Permanent URI for this collection

Search Results

Now showing 1 - 1 of 1
  • Item
    Thumbnail Image
    An unfinished mindful body meets live choreographies of solo dance
    Roberts, Paul H. ( 2017)
    My practice-led research that utilises live solo performances of improvised contemporary dance, explores the notion that the body can be considered as unfinished, unresolved. My research shows that such conceptualisations foster productive links between dance and bodily specificity. Furthermore, how somatic attentiveness, a key element in my praxis, links to values such as human development, and social responsibility, is also explored by this dissertation. These explorations consider the socio-political agency of my work with live performance.

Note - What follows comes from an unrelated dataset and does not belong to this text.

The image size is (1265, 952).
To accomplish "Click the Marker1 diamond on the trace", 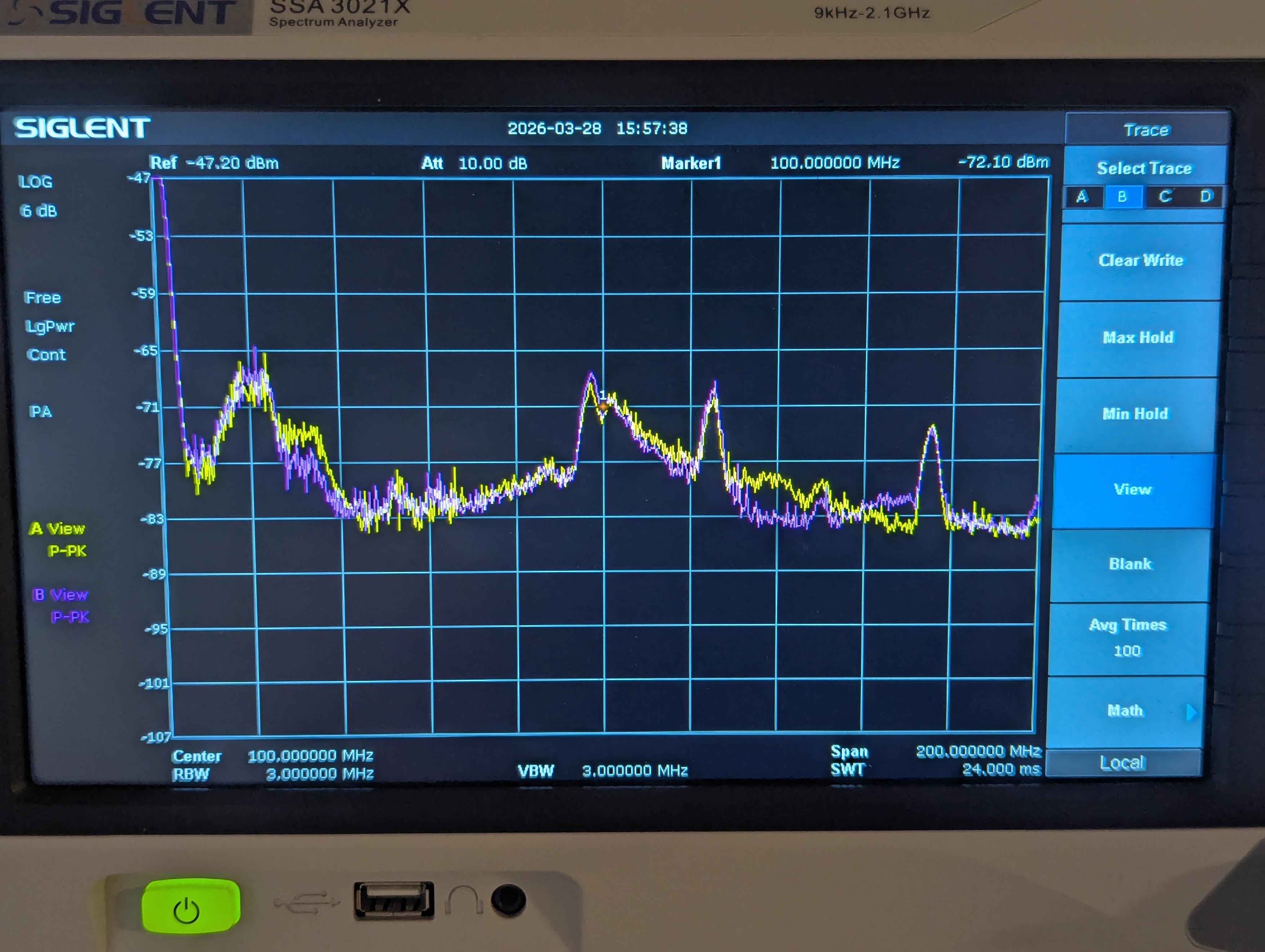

This dissertation shows how awareness of bodily specificity clarifies understandings of personal and social response-ability. The consistent application of somatic attentiveness throughout my praxis has provided a sense of continuity between experiences of movement associated with personal, political, cultural, social, and academic actions. A theme returned to repeatedly throughout my thesis is that the personal, the social, the cultural, the political, and the academic are enmeshed. No one precedes the other. Phenomenology as a philosophical approach positions lived experience, and the body, centrally. My research has been significantly supported and furthered through exposure to materials from this field. The work of philosophers such as Maurice Merleau-Ponty, Maxine Sheets-Johnstone, Philipa Rothfield, Elizabeth Behnke and others in response to Husserlian Phenomenology has informed my work. Perspectives which have guided my inquiries have also come from autoethnography, dance theory and performance theory, through the work of theorists and philosophers including Carolyn Ellis, Bojana Cvejić, Danielle Goldman, Susan Leigh Foster and Ann Cooper Albright.